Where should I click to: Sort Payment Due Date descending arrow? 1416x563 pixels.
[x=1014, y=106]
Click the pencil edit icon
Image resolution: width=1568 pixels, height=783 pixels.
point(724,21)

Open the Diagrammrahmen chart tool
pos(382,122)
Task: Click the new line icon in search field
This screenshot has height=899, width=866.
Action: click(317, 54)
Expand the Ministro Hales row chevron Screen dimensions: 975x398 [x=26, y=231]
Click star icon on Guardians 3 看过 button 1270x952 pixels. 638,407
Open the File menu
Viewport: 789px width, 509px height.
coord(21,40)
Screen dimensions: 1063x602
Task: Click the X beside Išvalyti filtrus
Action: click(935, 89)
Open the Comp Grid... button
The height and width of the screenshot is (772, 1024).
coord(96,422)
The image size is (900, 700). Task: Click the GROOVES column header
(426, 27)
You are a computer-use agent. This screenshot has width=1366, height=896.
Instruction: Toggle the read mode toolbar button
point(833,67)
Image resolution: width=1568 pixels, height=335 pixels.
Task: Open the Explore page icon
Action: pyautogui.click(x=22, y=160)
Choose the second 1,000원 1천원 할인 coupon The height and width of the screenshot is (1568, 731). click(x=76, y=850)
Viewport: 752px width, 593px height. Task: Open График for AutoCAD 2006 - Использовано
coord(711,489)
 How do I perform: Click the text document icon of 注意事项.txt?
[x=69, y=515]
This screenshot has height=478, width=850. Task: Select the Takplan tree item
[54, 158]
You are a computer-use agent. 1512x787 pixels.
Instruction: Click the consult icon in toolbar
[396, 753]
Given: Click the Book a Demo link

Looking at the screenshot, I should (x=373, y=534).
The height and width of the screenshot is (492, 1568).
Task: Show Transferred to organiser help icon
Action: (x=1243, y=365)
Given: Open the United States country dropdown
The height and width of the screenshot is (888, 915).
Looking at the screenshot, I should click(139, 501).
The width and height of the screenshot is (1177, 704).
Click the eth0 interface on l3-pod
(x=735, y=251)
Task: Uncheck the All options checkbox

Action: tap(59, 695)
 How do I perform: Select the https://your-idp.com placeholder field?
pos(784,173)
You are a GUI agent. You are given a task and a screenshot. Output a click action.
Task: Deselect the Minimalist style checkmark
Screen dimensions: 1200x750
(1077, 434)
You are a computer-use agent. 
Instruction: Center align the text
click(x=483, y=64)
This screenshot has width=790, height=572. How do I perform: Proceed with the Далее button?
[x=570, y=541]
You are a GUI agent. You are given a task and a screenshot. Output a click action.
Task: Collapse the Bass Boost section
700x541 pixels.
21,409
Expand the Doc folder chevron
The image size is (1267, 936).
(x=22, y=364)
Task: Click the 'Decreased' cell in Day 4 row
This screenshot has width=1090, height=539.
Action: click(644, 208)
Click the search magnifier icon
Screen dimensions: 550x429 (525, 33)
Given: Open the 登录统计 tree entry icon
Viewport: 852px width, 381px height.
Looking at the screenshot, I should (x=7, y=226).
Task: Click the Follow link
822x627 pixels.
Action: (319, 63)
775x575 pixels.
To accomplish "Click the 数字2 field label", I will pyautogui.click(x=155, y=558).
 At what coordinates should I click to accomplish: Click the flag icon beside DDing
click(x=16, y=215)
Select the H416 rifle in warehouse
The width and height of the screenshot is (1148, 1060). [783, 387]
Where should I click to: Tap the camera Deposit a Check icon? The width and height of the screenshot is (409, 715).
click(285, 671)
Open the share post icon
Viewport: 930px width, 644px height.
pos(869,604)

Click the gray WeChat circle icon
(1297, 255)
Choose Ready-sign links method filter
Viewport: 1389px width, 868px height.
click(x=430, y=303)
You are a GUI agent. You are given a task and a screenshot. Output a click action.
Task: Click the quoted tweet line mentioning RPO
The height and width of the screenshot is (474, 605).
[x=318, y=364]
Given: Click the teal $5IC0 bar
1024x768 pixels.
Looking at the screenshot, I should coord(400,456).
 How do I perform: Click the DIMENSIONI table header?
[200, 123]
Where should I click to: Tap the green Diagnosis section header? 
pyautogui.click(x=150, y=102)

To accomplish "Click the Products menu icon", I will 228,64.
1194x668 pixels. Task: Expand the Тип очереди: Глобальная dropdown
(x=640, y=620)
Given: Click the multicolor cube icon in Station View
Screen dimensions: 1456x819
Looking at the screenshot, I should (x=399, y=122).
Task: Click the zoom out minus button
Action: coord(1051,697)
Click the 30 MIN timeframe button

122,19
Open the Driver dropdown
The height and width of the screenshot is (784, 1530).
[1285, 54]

-.-.-

→ **Problem**
Go through the listing above. Show each line where the word "Choose" is found.

→ **Finished exercise**
Choose the second 1,000원 1천원 할인 coupon The height and width of the screenshot is (1568, 731). click(x=76, y=850)
Choose Ready-sign links method filter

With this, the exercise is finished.